3 of 34 comments (clear)

  1. Cross your fingers by Sparticus789 · · Score: 5, Funny

    I sure hope that an actual person wrote this MiniFlame. Otherwise the virus has become self-aware and is now reproducing autonomously.

    --
    sudo make me a sandwich
  2. Get used to it by crazyjj · · Score: 4, Insightful

    The era of governments using malware as part of their standard military/security/intelligence arsenal has arrived.

    --
    What political party do you join when you don't like Bible-thumpers *or* hippies?
  3. Re:Is there more out there? by A+Friendly+Troll · · Score: 2

    Is there likely to be a lot more of this type of thing out there that just hasn't been discovered?

    Yes.

    There are four known communication protocols (OldProtocol, OldProtocolIE, SignupProtocol, RedProtocol) and four classes of malware (SP, SPE, IP, FL).

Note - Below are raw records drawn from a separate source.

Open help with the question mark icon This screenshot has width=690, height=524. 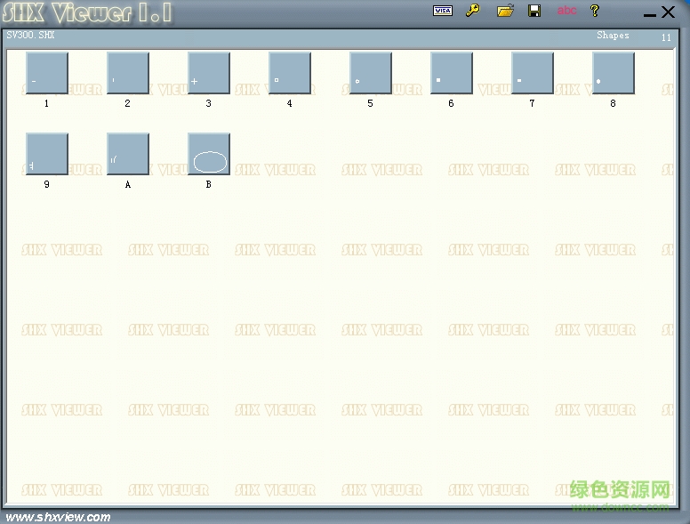pyautogui.click(x=595, y=11)
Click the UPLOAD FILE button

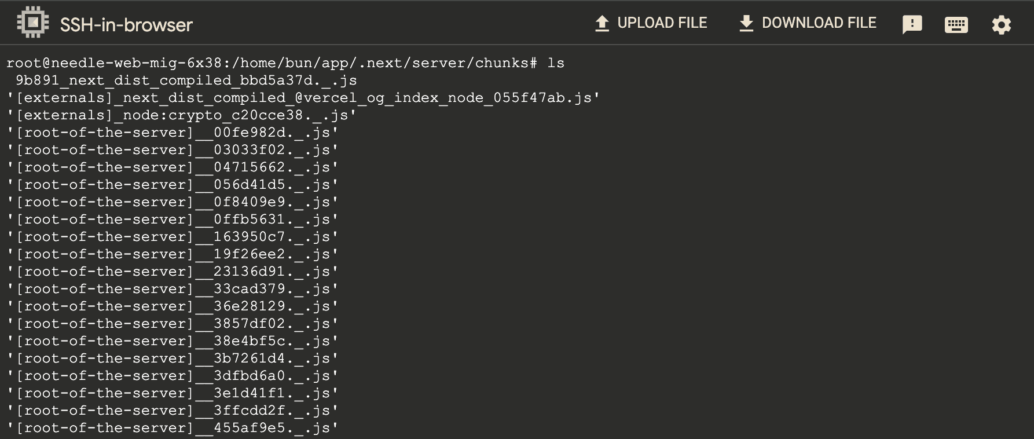(x=651, y=24)
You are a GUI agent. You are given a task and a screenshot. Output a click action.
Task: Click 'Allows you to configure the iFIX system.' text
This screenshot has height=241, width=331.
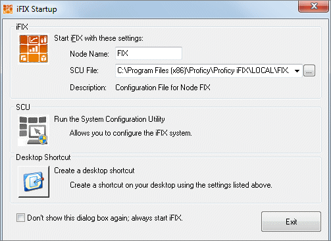tap(131, 133)
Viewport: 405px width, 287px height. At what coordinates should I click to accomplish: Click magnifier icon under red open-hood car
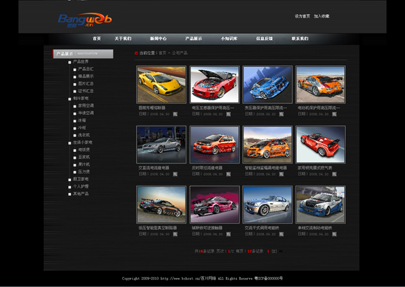[x=227, y=114]
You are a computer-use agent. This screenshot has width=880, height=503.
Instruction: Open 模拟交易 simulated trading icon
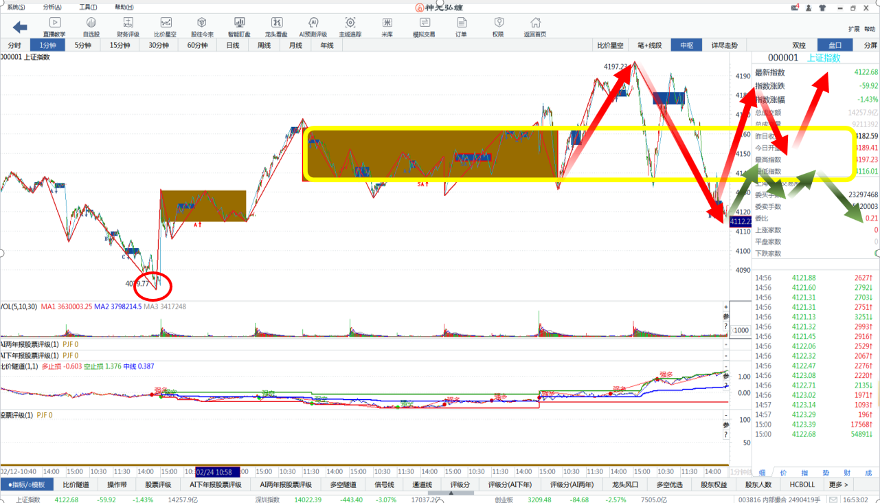point(424,26)
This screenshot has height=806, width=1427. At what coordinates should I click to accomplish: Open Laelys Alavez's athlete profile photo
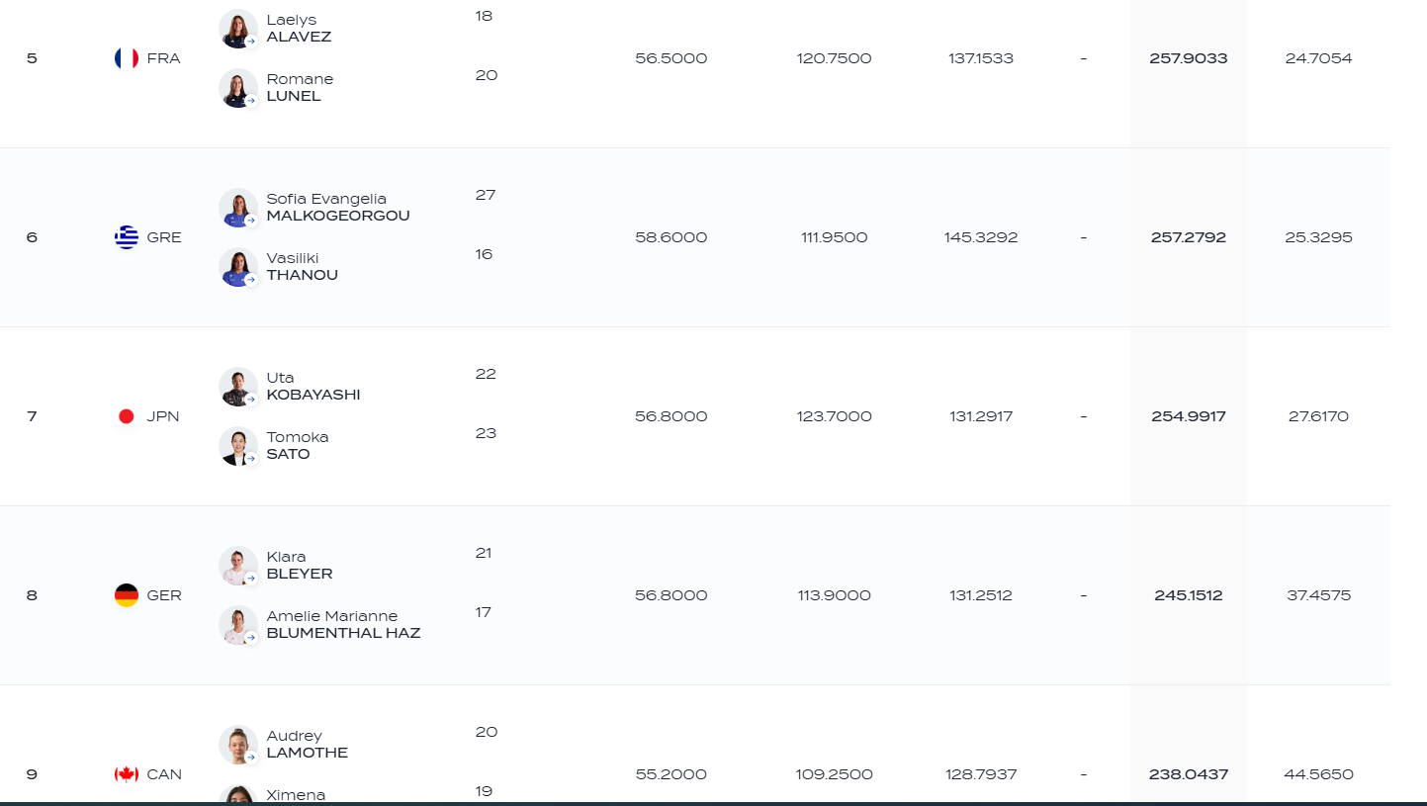pyautogui.click(x=238, y=29)
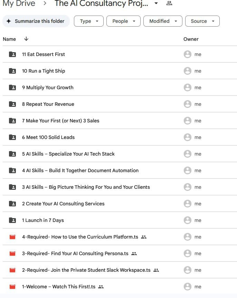Open the Modified filter dropdown

pyautogui.click(x=163, y=21)
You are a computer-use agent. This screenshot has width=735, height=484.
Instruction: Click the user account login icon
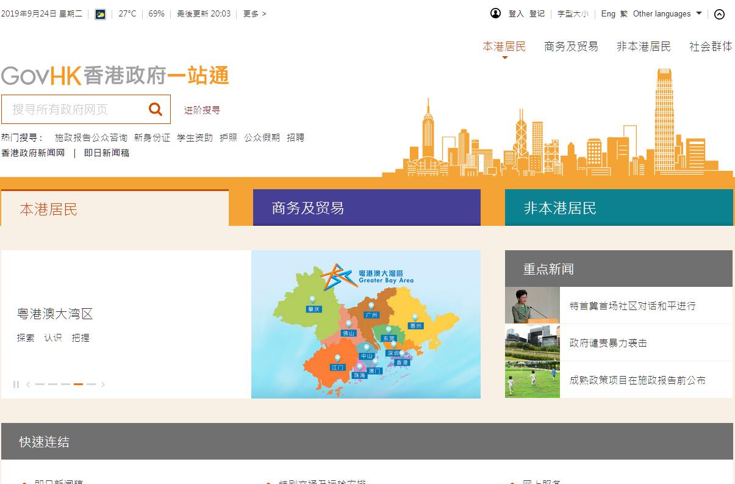coord(495,13)

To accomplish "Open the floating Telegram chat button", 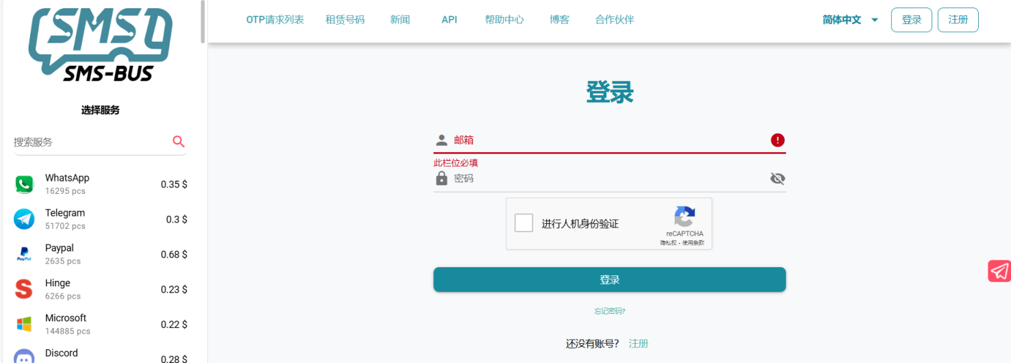I will point(999,271).
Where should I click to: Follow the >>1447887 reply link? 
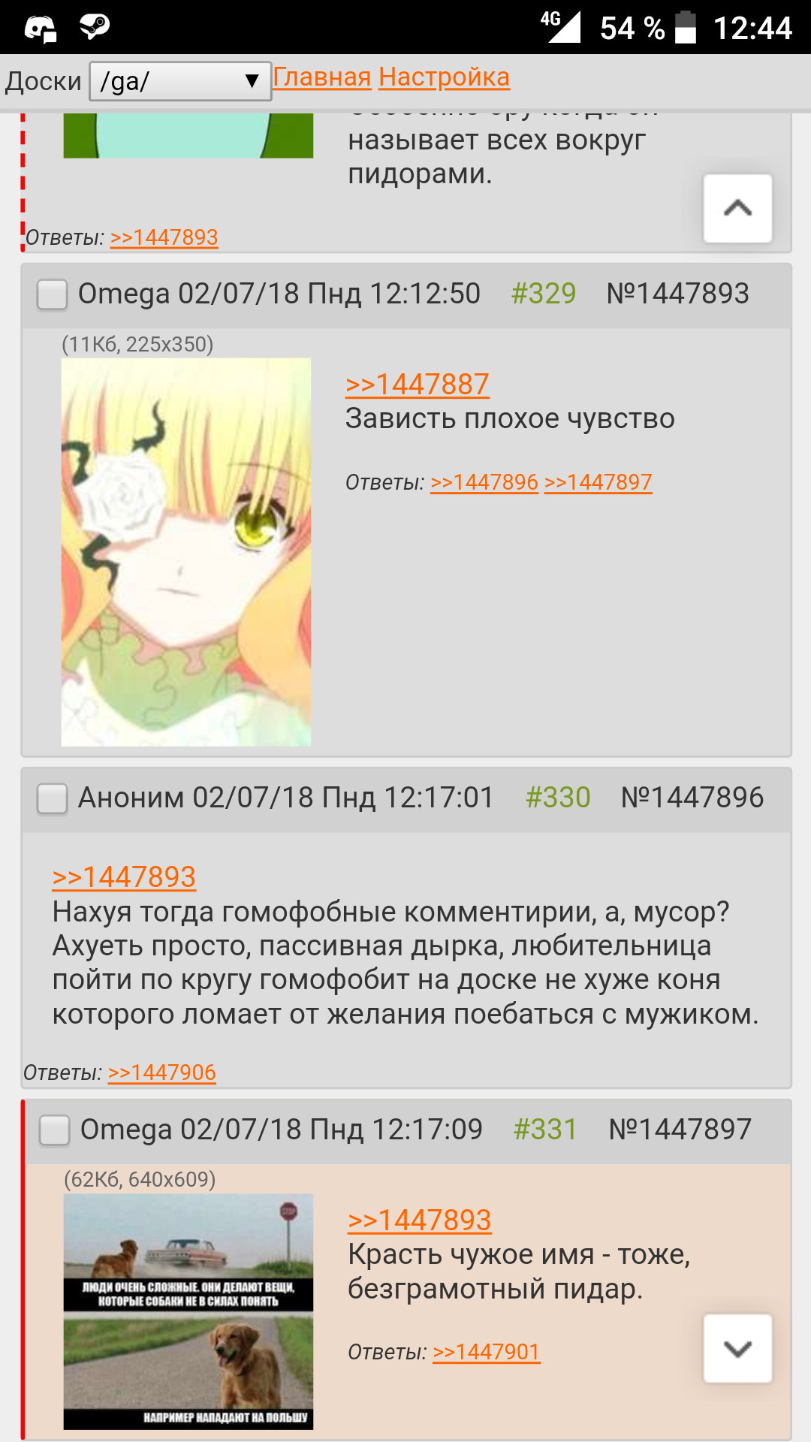pyautogui.click(x=418, y=385)
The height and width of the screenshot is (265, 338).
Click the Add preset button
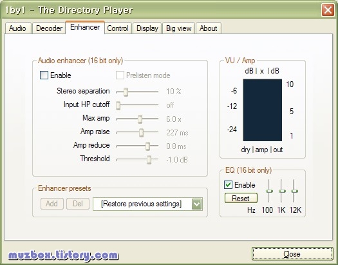(52, 204)
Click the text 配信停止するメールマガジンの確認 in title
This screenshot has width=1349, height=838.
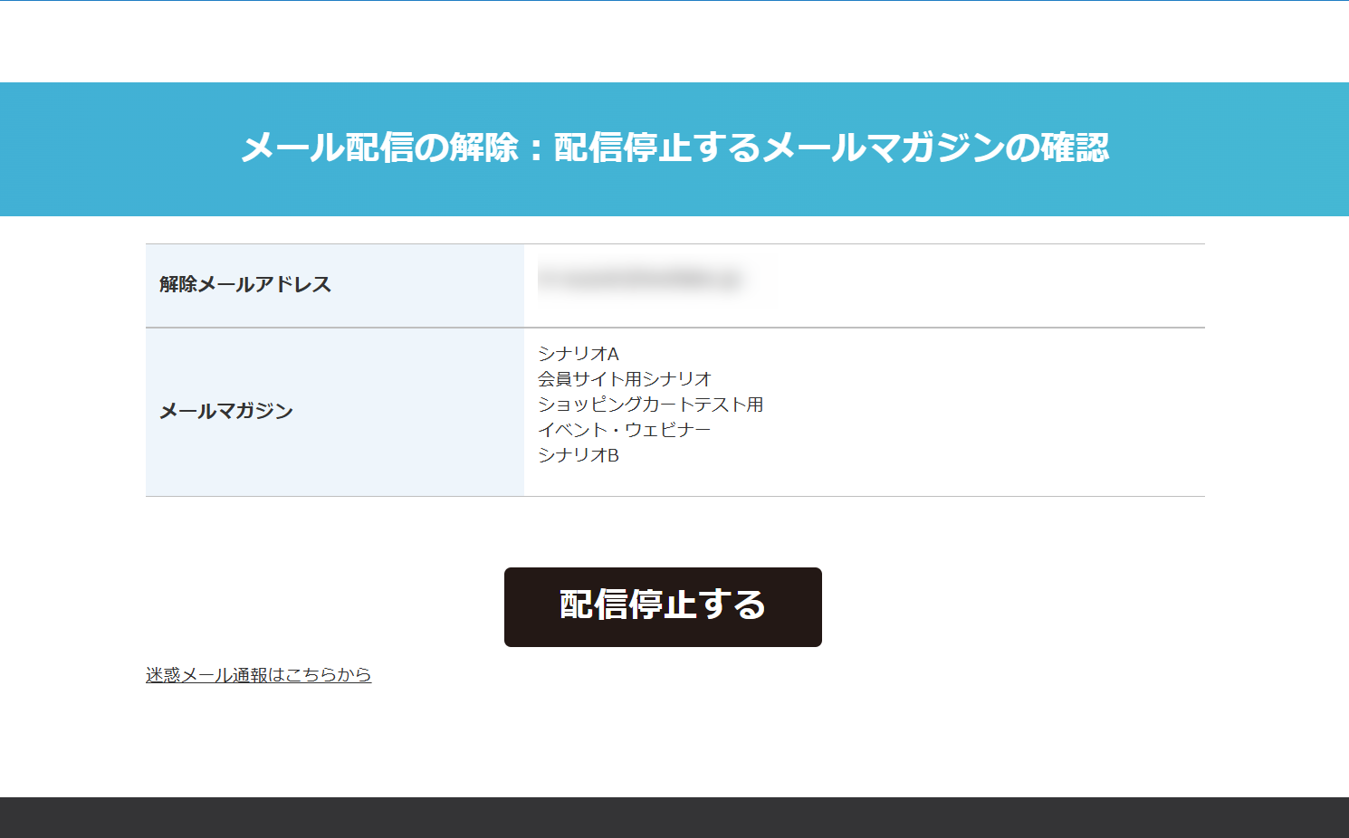pos(831,148)
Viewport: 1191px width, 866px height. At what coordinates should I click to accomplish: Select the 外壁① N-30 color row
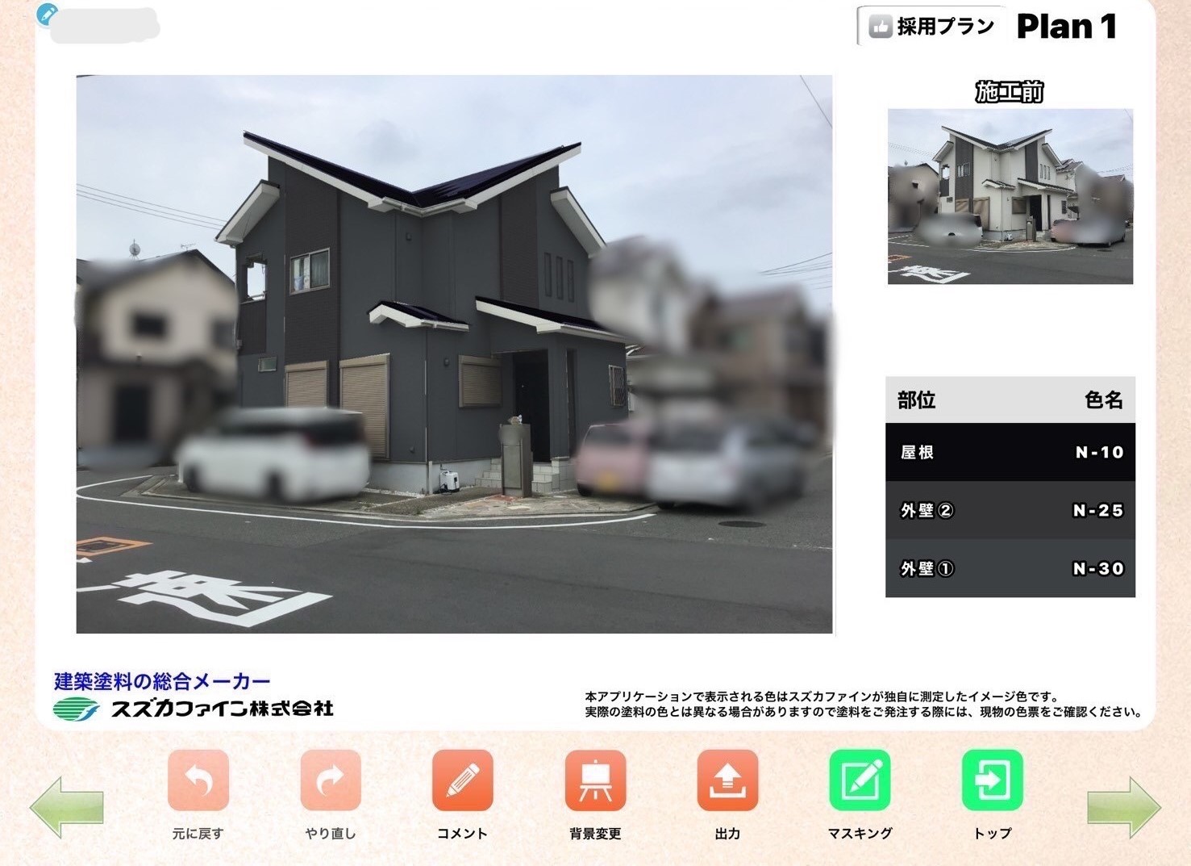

    This is SPE. FL was Flame. SP is unknown (though presumed early SPE), IP is also unknown.

    IP uses SignupProtocol. It is presumed that RedProtocol is not yet implemented, although I'd lean towards "not yet discovered".

    This is really, really precisely targeted stuff. Stuxnet went out - supposedly the Israelis modified it and a bug/feature let it spread - but the others were pretty much precisely guided towards the victims. Nobody has any idea what's out there and which operating systems these things are targeting. Given that the creators of this entire malware family have also utilized a completely new hash collision algorithm and managed to do things nobody ever did before, I wouldn't be surprised if there were plenty more malware unknowns where this came from.

    Fascinating stuff. Evil stuff, but incredibly fascinating. To this date, nobody figured out how malware operators gained access to some Linux servers used for C&C, nor why their first action after logging in was to upgrade OpenSSH.